Abe Takashi, Sugawara Hideaki, Kinouchi Makoto, Kanaya Shigehiko, Ikemura Toshimichi
Center for Information Biology, National Institute of Genetics, The Graduate University for Advanced Studies (Sokendai) Mishima, Shizuoka, Japan.
DNA Res. 2005;12(5):281-90. doi: 10.1093/dnares/dsi015. Epub 2006 Jan 10.
A self-organizing map (SOM) was developed as a novel bioinformatics strategy for phylogenetic classification of sequence fragments obtained from pooled genome samples of uncultured microbes in environmental and clinical samples. This phylogenetic classification was possible without either orthologous sequence sets or sequence alignments. We first constructed SOMs for tetranucleotide frequencies in 210,000 5 kb sequence fragments obtained from 1502 prokaryotes for which at least 10 kb of genomic sequence has been deposited in public DNA databases. The sequences could be classified primarily according to phylogenetic groups without information regarding the species. We used the SOM method to classify sequence fragments derived from environmental samples of the Sargasso Sea and of an acidophilic biofilm growing in acid mine drainage. Phylogenetic diversity of the environmental sequences was effectively visualized on a single map. Sequences that were derived from a single genome but cloned independently could be reassociated in silico. G + C% has been used for a long period as a fundamental parameter for phylogenetic classification of microbes, but the G + C% is apparently too simple a parameter to differentiate a wide variety of known species. Oligonucleotide frequency can be used to distinguish the species because oligonucleotide frequencies vary significantly among their genomes.
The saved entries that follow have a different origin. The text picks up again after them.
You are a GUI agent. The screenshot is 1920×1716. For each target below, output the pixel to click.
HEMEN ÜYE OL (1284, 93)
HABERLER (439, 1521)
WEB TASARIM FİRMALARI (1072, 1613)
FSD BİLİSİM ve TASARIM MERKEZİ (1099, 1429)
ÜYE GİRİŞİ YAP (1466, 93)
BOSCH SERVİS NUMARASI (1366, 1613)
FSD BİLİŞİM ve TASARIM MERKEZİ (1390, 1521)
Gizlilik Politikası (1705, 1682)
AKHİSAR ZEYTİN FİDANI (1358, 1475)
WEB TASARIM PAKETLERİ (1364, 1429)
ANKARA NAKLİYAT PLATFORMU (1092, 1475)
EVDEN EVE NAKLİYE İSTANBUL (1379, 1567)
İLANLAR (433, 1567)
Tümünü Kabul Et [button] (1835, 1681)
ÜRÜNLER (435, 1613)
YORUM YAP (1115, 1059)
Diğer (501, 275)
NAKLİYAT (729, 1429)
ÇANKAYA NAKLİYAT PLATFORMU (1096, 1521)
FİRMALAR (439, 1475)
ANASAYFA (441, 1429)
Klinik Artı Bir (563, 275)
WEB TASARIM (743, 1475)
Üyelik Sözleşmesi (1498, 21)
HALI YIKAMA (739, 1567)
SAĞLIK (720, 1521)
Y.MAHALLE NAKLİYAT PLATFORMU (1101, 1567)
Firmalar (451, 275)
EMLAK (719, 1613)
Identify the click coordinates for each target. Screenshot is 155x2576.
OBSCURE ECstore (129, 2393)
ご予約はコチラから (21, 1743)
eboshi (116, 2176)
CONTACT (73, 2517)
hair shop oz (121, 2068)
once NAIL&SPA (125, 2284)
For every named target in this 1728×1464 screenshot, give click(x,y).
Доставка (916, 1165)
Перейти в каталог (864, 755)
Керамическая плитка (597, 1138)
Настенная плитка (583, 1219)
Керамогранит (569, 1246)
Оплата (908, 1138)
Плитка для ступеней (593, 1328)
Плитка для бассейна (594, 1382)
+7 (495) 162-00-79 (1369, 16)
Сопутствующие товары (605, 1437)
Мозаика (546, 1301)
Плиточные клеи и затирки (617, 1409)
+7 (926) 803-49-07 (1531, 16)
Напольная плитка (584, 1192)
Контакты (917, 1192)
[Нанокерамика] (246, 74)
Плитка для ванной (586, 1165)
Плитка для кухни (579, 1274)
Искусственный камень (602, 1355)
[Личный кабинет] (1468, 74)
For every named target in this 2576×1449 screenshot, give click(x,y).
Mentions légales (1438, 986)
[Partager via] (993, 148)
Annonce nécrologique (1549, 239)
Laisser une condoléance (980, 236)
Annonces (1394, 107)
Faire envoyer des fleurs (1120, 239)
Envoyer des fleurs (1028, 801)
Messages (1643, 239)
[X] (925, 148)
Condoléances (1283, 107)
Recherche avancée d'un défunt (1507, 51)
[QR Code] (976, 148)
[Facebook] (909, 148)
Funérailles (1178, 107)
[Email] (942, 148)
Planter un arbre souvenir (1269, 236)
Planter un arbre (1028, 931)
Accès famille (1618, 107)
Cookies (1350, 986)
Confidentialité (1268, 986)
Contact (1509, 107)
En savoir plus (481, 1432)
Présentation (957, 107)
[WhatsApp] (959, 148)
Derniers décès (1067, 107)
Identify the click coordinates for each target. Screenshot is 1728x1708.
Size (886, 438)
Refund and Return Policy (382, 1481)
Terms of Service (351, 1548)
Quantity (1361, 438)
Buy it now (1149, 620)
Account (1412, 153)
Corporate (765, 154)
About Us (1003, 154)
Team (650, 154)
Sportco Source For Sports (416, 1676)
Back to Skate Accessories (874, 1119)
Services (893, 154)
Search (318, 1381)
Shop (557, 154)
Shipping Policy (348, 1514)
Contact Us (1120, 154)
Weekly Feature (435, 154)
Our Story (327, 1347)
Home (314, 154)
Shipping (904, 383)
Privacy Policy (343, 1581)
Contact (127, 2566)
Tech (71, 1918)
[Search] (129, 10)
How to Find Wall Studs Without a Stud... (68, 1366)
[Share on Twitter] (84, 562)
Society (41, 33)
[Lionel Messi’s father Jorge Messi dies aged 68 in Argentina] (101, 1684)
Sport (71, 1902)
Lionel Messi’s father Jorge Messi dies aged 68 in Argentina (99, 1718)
自组织映射(SOM)作为一种新型生物信息学策略被开发出来,用于对从环境和临床样本中未培养微生物的混合基因组样本获得的序列片段进行系统发育分类。这种系统发育分类无需直系同源序列集或序列比对即可实现。我们首先针对从1502种原核生物获得的210,000个5 kb序列片段中的四核苷酸频率构建了SOM,这些原核生物至少有10 kb的基因组序列已存于公共DNA数据库中。这些序列可以主要根据系统发育组进行分类,而无需物种信息。我们使用SOM方法对源自马尾藻海环境样本和酸性矿山排水中生长的嗜酸生物膜的序列片段进行分类。环境序列的系统发育多样性在单张图谱上得到了有效呈现。源自单个基因组但独立克隆的序列可以在计算机上重新关联。长期以来,G + C%一直被用作微生物系统发育分类的基本参数,但G + C%显然是一个过于简单的参数,无法区分各种各样的已知物种。寡核苷酸频率可用于区分物种,因为寡核苷酸频率在其基因组之间存在显著差异。